◆ Document extract ◆
'''
Brass necks and boilerplate: How US multinationals treat UK requirements for tax strategy disclosure

The UK's Finance Act of 2016 included a requirement for large firms to publicly disclose their tax strategies. This report examines more than 600 US multinational corporations’ disclosures in response to this new requirement. It finds that the quality of the reports is diverse: while some firms provide a high level of information, a large number of firms make very short disclosures with much of the language copied from other firms. The report then identifies 71 firms, or 12% of the analyzed sample, for which the tax strategy could not be located, suggesting that such companies have either made their tax strategies nearly inaccessible or have not disclosed at all, thereby breaking the law.

Research suggests that the UK may lose £25 billion a year in corporate income tax revenues, due to the profit shifting of multinational companies; and that US multinationals in particular impose global revenue losses in excess of US$100 billion a year.

UK policymakers, meanwhile, have taken a range of steps to counter this loss in corporate tax revenue with as yet uncertain impact. This study assesses the impact of one of those steps. The Finance Act 2016 required large firms to publicly disclose their tax strategies. This was an uncontroversial measure for business, closely reflecting the ‘responsible tax’ approach that the big four accounting firms – Deloitte, PricewaterhouseCoopers (PwC), Ernst & Young (EY) and KPMG – have promoted.
'''
◆ Data records ◆
'''
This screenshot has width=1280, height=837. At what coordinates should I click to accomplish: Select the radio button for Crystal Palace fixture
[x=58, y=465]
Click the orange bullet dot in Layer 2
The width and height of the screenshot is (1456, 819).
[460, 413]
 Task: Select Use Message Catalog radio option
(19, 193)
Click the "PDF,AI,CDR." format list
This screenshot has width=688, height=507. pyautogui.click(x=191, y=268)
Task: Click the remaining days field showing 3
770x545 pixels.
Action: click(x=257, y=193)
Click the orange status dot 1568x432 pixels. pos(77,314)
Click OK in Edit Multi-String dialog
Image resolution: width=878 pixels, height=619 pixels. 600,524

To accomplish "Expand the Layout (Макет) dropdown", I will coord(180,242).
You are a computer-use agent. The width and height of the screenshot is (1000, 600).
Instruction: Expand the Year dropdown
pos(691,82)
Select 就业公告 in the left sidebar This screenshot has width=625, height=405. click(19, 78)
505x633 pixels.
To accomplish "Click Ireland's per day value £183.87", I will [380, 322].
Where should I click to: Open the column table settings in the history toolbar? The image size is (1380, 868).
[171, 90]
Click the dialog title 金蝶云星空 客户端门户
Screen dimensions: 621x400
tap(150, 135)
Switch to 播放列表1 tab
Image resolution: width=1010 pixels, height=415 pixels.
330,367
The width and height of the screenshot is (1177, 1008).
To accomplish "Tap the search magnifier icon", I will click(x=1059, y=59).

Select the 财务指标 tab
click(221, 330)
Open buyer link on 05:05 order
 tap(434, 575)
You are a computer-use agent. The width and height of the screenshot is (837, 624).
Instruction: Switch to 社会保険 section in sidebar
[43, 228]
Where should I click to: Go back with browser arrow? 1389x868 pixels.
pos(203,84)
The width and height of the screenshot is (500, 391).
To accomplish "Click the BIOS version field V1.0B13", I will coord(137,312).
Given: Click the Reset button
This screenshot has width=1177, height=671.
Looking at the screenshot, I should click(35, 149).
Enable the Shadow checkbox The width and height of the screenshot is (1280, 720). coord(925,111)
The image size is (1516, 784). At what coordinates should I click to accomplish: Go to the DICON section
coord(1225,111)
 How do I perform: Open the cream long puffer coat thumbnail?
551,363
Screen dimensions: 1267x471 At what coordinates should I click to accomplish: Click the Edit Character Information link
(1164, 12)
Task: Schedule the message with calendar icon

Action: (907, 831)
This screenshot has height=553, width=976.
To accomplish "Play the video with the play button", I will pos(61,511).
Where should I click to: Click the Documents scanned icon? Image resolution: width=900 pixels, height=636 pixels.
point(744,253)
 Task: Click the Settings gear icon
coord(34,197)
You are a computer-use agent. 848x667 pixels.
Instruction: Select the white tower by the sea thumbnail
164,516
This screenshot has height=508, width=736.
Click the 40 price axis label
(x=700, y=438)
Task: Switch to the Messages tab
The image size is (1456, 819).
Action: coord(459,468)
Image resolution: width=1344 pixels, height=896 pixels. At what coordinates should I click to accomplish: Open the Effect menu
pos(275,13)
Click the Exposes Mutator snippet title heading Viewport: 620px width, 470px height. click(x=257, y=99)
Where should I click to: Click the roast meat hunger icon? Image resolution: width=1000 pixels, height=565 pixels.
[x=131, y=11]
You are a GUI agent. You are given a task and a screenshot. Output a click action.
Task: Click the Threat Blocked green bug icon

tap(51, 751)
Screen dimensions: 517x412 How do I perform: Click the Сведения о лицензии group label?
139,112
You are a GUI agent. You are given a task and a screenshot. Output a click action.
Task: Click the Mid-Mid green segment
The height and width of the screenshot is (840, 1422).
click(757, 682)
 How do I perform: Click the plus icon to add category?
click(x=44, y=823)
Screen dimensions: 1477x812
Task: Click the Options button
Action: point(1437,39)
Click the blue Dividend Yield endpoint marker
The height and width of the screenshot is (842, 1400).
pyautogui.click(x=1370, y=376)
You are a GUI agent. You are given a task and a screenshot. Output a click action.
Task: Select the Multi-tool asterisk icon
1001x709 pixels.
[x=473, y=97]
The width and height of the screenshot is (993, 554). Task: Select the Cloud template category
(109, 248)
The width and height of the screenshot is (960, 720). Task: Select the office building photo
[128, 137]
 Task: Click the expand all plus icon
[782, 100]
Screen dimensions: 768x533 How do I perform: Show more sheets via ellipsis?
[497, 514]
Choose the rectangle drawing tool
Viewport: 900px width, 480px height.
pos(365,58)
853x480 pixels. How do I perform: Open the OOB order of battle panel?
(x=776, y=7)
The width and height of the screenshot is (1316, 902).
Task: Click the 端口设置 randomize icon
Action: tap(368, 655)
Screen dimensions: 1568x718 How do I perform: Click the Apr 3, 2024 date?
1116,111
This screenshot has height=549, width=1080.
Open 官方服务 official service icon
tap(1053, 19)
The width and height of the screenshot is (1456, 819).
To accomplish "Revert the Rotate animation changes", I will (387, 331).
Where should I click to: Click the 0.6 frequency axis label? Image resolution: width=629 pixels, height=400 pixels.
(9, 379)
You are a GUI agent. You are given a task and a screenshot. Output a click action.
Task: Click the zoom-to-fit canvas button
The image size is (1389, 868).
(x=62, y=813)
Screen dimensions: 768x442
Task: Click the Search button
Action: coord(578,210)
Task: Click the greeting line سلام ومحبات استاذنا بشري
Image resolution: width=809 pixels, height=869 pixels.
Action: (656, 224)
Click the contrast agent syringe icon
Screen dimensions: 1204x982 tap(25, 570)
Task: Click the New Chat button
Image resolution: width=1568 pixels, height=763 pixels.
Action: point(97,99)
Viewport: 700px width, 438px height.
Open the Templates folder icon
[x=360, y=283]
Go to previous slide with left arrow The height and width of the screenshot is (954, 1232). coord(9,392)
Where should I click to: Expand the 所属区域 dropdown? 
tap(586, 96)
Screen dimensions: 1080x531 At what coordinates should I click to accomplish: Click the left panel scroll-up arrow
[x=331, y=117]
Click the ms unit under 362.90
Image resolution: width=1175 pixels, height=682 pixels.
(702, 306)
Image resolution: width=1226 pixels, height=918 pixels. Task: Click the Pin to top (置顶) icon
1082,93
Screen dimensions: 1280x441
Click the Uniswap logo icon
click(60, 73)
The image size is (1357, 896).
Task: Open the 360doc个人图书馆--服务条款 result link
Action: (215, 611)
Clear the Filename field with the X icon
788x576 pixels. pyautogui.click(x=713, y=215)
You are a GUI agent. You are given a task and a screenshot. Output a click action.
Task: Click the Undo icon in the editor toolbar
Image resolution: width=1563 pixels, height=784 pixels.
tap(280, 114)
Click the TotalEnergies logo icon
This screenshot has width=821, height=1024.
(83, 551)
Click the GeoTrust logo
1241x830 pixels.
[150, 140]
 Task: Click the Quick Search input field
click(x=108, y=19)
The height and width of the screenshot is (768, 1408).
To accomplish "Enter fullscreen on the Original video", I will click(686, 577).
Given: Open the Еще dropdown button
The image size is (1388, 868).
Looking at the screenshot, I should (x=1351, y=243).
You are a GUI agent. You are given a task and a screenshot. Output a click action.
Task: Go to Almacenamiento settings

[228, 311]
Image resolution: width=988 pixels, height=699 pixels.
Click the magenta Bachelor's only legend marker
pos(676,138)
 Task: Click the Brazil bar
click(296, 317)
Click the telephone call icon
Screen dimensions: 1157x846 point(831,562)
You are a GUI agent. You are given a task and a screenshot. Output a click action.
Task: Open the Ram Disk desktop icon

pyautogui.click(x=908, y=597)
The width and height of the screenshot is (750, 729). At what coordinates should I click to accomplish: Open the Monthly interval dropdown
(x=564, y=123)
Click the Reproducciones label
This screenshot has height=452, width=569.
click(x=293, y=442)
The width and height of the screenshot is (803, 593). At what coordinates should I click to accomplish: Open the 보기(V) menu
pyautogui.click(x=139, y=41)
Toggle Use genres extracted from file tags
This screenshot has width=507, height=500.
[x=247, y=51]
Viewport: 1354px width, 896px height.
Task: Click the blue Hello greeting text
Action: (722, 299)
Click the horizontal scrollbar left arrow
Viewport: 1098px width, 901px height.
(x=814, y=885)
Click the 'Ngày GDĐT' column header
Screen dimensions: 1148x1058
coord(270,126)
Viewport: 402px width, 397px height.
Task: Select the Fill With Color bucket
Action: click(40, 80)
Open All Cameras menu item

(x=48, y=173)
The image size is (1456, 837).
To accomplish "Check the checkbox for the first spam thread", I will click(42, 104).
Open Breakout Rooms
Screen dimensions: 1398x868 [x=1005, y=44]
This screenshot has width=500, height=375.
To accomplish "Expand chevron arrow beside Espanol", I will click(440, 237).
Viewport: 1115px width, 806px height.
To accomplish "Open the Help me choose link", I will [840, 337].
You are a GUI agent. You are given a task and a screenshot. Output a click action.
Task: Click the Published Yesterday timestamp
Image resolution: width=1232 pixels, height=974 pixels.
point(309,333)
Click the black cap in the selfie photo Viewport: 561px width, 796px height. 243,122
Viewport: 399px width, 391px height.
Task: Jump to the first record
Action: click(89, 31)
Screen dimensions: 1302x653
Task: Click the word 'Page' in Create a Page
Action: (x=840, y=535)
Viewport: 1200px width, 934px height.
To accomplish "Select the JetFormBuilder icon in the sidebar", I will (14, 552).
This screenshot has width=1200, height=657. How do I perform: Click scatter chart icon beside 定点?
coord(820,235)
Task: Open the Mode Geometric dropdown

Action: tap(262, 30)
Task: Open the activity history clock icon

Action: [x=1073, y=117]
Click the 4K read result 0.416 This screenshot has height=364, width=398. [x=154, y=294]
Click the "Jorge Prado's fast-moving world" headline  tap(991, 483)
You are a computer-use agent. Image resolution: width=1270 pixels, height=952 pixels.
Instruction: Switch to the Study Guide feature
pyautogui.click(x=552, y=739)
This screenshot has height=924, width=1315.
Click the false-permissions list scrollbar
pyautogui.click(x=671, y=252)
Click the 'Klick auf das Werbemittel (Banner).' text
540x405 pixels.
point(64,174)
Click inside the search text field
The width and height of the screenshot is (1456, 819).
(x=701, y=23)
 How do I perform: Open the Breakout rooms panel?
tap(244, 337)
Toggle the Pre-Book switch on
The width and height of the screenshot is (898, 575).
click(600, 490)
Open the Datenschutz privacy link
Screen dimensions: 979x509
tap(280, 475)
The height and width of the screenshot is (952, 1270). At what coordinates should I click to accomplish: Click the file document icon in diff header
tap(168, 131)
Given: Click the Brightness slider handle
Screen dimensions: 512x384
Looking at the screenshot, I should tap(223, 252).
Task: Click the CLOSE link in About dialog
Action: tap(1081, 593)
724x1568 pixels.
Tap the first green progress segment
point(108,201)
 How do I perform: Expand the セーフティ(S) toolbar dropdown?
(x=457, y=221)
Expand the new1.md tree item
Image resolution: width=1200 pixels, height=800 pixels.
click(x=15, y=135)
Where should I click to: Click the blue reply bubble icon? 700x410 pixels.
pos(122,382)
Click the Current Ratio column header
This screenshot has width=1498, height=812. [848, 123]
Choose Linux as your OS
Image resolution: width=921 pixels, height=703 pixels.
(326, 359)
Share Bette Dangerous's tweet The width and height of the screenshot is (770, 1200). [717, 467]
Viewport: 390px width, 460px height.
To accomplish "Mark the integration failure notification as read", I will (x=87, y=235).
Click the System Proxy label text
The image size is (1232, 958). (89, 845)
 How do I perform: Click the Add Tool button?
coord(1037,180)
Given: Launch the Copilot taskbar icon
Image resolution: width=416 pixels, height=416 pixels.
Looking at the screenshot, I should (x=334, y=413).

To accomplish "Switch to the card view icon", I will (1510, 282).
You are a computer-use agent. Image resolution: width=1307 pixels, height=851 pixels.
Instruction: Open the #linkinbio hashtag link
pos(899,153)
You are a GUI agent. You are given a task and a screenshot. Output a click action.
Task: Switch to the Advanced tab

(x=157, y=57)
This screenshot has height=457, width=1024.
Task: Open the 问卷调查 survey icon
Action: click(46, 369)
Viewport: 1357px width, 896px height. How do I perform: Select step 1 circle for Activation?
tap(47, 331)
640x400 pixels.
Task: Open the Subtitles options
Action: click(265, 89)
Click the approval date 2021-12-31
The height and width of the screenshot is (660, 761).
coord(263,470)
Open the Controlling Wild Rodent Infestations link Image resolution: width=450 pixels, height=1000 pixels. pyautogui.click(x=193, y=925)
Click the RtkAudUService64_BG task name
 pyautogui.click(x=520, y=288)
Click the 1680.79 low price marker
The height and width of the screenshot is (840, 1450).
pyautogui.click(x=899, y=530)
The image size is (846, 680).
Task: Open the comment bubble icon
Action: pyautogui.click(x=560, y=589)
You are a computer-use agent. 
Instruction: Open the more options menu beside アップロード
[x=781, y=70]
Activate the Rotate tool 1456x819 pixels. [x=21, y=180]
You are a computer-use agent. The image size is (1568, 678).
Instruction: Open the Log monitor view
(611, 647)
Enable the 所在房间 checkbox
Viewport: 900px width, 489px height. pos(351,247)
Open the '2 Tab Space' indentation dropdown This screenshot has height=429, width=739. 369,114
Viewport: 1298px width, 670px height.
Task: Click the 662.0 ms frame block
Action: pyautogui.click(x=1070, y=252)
'''
◆ Set problem 1 ◆
In the tax strategy report, rewrite the part that opens with the words containing "Research suggests that" and closes with "billion a year.", replacing "profit shifting" with "tax avoidance".
◆ Set problem 2 ◆
Summarize the tax strategy report in two sentences.
◆ Set problem 3 ◆
Continue the tax strategy report from where it stops.
The rows that come after the report are separate material.

◆ Answer 1 ◆
Research suggests that the UK may lose £25 billion a year in corporate income tax revenues, due to the tax avoidance of multinational companies; and that US multinationals in particular impose global revenue losses in excess of US$100 billion a year.

◆ Answer 2 ◆
The UK's Finance Act 2016 required large firms to publicly disclose their tax strategies, and this report examines how more than 600 US multinationals responded, finding disclosures that range from detailed to very short and largely copied from other firms. For 71 firms, or 12% of the sample, no tax strategy could be located, suggesting that these companies either made their strategies nearly inaccessible or did not disclose at all.

◆ Answer 3 ◆
Tax justice activists, in contrast, were much more enthusiastic about a related element of the Act, which gave Her Majesty’s Treasury the power to require multinationals to publish their country by country reporting data – a much more meaningful step towards tax transparency, and one long resisted by the accounting firms. But, despite new evidence showing that this transparency alone could raise revenues of £2.5 billion a year, Her Majesty’s Treasury continues not to use this power.

Now Andrew Belnap of the University of North Carolina has analysed for Tax Justice Network the compliance of more than 600 US multinationals with the requirement to disclose tax strategies – and the results are dismal.

First, a whole slew of companies have simply not bothered to comply with the law. After applying a thorough search methodology with a range of elements, it has proved impossible to locate any disclosure for 71 multinationals – or 12 per cent of the whole sample group.

Second, many of the multinationals that have complied have done so in the most cursory fashion possible. Short ‘strategies’ using boilerplate language proliferate, often just a few hundred words disclosing minimal information.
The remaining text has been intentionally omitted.